## Problem set
A – In the HDFS drive thread, how many nodes are in the cluster built from Dell R710 machines?
B – Please translate this sentence from the HDFS drive thread into Spanish: "It would be great someday if the DN managed this automatically."
C – Continue the HDFS drive thread from its last sentence.
***** Document *****
Home | About | Sematext search-lucene.com search-hadoop.com
NEW: Monitor These Apps!
elasticsearch, apache solr, apache hbase, hadoop, redis, casssandra, amazon cloudwatch, mysql, memcached, apache kafka, apache zookeeper, apache storm, ubuntu, centOS, red hat, debian, puppet labs, java, senseiDB
 Search Hadoop and all its subprojects:

Switch to Threaded View
HDFS >> mail # user >> HDFS drive, partition best practice


Copy link to this message
-
Re: HDFS drive, partition best practice
On Mon, Feb 7, 2011 at 2:06 PM, Jonathan Disher <[EMAIL PROTECTED]> wrote:

> I've never seen an implementation of concat volumes that tolerate a disk
> failure, just like RAID0.
>
> Currently I have a 48 node cluster using Dell R710's with 12 disks - two
> 250GB SATA drives in RAID1 for OS, and ten 1TB SATA disks as a JBOD (mounted
> on /data/0 through /data/9) and listed separately in hdfs-site.xml.  It
> works... mostly.  The big issues you will encounter is losing a disk - the
> DataNode process will crash, and if you comment out the affected drive, when
> you replace it you will have 9 disks full to N% and one empty disk.  The DFS
> balancer cannot fix this - usually when I have data nodes down more than an
> hour, I format all drives in the box and rebalance.
>
You can manually move blocks around between volumes in a single node (while
the DN is not running). It would be great someday if the DN managed this
automatically.
>
> We are building a new cluster aimed primarily at storage - we will be using
> SuperMicro 4U machines with 36 2TB SATA disks in three RAID6 volumes (for
> roughly 20TB usable per volume, 60 total), plus two SSD's for OS.  At this
> scale, JBOD is going to kill you (rebalancing 40-50TB, even when I bond 8
> gigE interfaces together, takes too long).
>

Interesting. It's not JBOD that kills you there, it's the fact that you have
72TB of data on a single box. You mitigate the failure risks by going RAID6,
but you're still going to have block movement issues by going with high
storage Datanodes if/when they fail for any reason.
***** Excerpted data *****
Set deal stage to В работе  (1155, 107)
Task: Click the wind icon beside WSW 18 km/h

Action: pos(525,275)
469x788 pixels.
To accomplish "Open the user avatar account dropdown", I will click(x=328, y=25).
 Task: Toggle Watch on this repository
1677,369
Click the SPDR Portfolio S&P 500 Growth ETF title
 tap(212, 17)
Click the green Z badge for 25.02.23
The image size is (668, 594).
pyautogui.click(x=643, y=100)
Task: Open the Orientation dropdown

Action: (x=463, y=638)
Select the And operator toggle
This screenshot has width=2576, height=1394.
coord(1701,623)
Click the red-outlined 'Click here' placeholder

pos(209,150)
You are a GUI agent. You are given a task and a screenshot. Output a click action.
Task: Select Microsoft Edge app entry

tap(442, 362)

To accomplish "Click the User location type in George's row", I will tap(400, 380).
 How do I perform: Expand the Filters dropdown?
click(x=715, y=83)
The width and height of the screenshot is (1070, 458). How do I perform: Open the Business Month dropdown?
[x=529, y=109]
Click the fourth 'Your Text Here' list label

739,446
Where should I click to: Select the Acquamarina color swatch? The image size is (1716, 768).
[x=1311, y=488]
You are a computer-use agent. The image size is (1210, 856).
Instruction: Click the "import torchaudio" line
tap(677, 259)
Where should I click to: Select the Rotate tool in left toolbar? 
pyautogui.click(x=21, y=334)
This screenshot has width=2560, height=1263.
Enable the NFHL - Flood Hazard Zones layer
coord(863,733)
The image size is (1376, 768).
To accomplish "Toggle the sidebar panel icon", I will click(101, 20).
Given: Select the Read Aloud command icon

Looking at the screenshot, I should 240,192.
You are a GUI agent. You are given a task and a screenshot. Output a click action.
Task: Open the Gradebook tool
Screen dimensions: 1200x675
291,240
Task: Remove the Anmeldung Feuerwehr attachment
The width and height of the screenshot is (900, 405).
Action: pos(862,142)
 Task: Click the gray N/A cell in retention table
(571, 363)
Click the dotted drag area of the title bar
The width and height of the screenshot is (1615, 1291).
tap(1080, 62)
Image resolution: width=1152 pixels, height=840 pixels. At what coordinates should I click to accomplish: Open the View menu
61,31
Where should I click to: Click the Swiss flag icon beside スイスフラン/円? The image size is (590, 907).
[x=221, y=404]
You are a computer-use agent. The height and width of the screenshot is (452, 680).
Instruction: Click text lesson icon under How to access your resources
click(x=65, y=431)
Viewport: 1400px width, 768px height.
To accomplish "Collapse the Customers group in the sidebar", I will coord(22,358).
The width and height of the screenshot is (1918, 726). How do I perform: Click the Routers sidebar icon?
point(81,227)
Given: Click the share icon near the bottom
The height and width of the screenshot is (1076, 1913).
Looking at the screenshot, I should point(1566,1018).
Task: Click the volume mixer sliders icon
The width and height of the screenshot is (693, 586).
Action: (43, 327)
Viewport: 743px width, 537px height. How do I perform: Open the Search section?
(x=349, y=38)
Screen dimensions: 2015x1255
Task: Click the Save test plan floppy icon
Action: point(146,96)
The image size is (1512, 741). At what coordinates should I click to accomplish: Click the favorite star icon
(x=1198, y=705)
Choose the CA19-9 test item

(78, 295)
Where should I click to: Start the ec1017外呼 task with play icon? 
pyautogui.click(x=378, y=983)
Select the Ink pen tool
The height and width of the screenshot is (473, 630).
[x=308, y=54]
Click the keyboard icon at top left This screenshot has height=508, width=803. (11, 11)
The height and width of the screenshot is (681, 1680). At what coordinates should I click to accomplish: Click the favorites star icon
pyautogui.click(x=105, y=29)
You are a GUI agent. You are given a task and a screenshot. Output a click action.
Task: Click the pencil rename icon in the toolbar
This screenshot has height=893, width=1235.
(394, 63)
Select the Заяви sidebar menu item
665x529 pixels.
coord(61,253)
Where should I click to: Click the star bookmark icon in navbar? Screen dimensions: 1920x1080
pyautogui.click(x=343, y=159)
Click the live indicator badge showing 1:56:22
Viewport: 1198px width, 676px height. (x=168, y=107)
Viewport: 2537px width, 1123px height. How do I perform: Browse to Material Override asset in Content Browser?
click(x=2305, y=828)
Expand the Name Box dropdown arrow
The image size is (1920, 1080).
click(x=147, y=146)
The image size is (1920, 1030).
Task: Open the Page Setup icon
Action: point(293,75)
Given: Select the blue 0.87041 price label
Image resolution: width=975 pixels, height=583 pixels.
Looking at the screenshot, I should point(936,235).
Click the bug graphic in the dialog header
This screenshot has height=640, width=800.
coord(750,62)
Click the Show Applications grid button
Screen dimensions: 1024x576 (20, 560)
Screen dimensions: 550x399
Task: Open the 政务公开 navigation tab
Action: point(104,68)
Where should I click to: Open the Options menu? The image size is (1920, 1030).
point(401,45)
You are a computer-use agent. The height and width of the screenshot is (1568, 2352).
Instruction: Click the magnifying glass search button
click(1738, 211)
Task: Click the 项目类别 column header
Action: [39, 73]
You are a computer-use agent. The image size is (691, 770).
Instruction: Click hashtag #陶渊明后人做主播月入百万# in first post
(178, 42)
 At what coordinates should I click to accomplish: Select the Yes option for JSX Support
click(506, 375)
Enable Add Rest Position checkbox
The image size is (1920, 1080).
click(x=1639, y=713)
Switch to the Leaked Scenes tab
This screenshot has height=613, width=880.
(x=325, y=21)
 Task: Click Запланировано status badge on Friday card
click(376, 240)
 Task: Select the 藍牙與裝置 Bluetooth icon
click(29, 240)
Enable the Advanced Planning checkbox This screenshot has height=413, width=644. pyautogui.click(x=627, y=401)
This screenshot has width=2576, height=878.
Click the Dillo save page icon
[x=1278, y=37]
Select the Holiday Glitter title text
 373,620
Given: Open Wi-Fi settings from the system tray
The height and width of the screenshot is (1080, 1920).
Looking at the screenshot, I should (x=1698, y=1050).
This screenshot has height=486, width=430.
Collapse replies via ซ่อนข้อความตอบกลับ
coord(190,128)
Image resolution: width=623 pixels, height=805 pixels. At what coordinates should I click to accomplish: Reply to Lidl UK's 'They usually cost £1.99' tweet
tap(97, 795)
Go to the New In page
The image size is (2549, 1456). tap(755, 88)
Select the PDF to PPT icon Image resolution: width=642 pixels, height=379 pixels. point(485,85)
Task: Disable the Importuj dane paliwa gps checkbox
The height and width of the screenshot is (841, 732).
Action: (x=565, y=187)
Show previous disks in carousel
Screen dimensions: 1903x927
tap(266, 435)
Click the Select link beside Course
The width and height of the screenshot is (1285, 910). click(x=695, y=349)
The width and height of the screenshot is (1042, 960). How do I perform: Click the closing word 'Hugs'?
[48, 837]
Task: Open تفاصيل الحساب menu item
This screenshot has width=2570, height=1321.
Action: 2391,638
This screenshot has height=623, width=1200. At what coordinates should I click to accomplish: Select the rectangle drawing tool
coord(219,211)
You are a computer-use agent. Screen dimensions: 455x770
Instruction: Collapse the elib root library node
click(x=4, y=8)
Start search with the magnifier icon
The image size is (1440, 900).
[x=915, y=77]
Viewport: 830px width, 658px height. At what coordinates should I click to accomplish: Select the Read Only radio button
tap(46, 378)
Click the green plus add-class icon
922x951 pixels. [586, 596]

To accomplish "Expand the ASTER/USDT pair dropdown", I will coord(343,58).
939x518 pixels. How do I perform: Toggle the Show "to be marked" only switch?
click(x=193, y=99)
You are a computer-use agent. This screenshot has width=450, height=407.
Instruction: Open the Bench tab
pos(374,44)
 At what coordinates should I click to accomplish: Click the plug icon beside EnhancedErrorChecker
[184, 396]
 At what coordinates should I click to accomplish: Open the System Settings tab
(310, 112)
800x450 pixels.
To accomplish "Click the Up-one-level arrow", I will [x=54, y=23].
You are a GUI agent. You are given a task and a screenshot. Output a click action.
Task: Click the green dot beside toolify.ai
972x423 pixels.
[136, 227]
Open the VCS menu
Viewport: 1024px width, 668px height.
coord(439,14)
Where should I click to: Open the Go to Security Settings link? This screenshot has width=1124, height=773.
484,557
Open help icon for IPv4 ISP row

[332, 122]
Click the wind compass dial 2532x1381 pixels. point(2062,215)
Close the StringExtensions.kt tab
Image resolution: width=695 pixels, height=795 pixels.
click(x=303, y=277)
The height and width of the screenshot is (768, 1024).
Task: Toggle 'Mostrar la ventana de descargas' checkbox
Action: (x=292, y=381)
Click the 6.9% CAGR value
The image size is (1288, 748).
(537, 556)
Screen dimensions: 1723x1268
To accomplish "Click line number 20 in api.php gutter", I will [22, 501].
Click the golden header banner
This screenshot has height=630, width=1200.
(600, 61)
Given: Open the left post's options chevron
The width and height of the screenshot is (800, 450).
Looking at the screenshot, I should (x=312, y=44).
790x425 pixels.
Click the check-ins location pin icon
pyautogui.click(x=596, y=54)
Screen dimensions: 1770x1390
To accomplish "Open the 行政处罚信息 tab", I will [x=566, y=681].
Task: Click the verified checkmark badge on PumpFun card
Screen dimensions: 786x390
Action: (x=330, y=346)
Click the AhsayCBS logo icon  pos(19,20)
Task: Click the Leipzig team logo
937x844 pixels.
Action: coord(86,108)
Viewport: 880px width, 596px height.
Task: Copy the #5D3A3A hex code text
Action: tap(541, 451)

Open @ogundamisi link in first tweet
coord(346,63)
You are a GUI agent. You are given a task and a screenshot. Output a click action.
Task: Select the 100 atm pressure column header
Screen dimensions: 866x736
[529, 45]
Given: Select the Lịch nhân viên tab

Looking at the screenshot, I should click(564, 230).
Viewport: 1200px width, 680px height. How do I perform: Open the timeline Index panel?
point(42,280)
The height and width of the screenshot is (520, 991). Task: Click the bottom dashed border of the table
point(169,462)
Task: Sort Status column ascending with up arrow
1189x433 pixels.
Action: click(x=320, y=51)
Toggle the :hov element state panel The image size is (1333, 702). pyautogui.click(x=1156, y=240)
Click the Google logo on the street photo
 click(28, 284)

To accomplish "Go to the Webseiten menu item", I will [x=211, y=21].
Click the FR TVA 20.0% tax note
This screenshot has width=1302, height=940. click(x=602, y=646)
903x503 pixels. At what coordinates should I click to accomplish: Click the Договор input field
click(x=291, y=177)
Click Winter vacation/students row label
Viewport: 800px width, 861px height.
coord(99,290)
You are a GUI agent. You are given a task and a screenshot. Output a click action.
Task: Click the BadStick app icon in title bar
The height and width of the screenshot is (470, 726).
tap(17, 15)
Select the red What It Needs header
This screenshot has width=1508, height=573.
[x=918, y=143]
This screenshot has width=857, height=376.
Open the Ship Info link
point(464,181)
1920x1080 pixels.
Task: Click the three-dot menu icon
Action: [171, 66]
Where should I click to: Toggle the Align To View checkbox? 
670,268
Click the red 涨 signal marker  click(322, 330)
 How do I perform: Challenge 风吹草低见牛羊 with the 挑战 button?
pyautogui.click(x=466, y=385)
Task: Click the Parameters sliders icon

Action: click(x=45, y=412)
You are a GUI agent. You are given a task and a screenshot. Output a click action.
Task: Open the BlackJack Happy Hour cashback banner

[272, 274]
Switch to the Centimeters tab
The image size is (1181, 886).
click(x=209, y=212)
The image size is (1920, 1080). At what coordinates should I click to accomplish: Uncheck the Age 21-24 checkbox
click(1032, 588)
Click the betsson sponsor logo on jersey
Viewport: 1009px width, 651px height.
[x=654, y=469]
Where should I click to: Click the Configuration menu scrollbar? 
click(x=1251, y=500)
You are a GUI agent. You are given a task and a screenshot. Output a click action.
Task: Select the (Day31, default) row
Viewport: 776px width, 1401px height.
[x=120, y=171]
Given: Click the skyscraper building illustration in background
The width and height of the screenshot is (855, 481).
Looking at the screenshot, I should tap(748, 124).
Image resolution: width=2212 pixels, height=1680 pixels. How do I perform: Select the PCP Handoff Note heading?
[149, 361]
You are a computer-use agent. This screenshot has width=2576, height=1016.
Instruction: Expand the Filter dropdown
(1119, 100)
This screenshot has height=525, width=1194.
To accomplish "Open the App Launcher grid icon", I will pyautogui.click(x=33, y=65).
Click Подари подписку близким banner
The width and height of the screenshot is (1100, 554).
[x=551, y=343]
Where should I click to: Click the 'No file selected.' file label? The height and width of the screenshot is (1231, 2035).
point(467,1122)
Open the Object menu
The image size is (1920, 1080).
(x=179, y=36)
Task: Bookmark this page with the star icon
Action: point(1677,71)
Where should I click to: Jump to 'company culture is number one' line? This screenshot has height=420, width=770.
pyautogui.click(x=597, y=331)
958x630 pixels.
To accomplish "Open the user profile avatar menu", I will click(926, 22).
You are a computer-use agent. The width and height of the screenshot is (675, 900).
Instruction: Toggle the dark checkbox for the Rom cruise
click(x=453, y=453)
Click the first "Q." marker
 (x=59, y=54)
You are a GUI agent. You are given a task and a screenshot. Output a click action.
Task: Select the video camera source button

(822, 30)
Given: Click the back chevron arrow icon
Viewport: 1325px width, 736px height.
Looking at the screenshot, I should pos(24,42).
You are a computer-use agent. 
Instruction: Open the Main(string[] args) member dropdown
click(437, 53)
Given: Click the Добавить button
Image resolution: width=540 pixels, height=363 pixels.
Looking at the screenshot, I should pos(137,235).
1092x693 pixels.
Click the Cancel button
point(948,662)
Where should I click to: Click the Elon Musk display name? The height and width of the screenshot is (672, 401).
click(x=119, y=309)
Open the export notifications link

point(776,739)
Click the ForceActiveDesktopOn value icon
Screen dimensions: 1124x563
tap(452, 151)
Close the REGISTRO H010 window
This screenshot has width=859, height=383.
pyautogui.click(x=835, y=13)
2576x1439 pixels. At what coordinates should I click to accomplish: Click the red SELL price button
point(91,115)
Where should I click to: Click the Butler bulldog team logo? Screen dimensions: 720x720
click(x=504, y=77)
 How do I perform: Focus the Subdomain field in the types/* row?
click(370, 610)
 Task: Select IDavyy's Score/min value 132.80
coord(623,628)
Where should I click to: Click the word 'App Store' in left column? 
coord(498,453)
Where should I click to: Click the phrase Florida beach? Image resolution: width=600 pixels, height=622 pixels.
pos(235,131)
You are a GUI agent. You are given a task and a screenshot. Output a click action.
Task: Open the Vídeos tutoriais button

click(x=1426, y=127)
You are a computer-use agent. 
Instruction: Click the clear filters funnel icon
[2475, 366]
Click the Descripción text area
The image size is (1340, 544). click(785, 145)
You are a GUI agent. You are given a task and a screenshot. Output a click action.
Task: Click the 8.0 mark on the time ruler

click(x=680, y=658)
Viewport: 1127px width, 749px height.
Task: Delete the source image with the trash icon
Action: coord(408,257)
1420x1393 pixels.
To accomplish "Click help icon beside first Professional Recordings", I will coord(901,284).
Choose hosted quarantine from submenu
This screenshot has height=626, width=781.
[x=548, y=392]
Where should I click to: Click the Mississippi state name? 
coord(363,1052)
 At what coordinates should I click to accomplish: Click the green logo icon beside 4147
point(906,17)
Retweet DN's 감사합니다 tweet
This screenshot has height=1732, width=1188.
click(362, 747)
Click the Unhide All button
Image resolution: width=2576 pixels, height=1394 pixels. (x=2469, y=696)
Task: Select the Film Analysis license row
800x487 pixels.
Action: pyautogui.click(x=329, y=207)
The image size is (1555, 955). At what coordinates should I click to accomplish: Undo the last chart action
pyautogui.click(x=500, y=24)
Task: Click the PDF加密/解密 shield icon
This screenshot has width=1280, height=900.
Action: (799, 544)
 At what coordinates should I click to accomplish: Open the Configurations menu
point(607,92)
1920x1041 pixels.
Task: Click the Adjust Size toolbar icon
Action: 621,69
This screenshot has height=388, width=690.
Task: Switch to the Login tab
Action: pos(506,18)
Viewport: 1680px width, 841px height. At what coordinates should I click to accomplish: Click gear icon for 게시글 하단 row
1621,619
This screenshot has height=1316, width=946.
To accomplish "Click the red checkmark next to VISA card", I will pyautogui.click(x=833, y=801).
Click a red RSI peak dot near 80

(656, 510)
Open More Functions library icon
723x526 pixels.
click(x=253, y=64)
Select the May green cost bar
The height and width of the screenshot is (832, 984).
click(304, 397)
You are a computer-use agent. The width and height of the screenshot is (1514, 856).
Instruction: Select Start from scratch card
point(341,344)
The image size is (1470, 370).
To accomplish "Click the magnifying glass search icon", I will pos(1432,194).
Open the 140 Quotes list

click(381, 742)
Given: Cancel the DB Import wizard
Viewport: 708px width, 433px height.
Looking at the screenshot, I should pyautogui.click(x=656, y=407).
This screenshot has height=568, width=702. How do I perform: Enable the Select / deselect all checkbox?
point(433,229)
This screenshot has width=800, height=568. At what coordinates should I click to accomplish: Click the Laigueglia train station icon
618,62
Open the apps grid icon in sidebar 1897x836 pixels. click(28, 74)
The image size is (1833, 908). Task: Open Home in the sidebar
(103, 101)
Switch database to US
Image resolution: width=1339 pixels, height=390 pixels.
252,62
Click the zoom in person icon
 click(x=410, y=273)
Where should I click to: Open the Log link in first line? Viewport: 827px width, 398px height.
*****
## Answers by task
A – 48 nodes.

B – Sería genial que algún día el DN gestionara esto automáticamente.

C –
>
> -j
>
> On Feb 7, 2011, at 12:25 PM, John Buchanan wrote:
>
> Hello,
>
> My company will be building a small but quickly growing Hadoop deployment,
> and I had a question regarding best practice for configuring the storage for
> the datanodes.  Cloudera has a page where they recommend a JBOD
> configuration over RAID.  My question, though, is whether they are referring
> to the simplest definition of JBOD, that being literally just a collection
> of heterogeneous drives, each with its own distinct partition and mount
> point?  Or are they referring to a concatenated span of heterogeneous drives
> presented to the OS as a single device?
>
> Through some digging I've discovered that data volumes may be specified in
> a comma-delimited fashion in the hdfs-site.xml file and are then accessed
> individually, but are of course all available within the pool.  To test this
> I brought a Ubuntu Server 10.04 VM online (on Xen Cloud Platform) with 3
> storage volumes.  The first is the OS, I created a single partition the
> second and third, mounting them as /hadoop-datastore/a and
> /hadoop-datastore/b respectively, specifying them in hdfs-site.xml in
> comma-delimited fashion.  I then continued to construct a single node
> pseudo-distributed install, executed the bin/start-all.sh script, and all
> seems just great.  The volumes are 5GB each, and HDFS status page shows a
> configured capacity of 9.84GB, so both are in use, I successfully added a
> file using bin/hadoop dfs –put.
>
> This lead me to think that perhaps an optimal datanode configuration would
> be 2 drives in Raid1 for OS, then 2-4 additional drives for data,
> individually partitioned, mounted, and configured in hdfs-site.xml.
>  Mirrored system drives would make my node more robust but data drives would
> still be independent.  I do realize that HDFS assures data redundancy at a
> higher level by design, but if the loss of a single drive necessitated
> rebuilding an entire node, and therefore being down in capacity during that
> period, just doesn't seem to be the most efficient approach.
>
> Would love to hear what others are doing in this regard, whether anyone is
> using concatenated disks and whether the loss of a drive requires them to
> rebuild the entire system.
>
> John Buchanan
>
>
>
NEW: Monitor These Apps!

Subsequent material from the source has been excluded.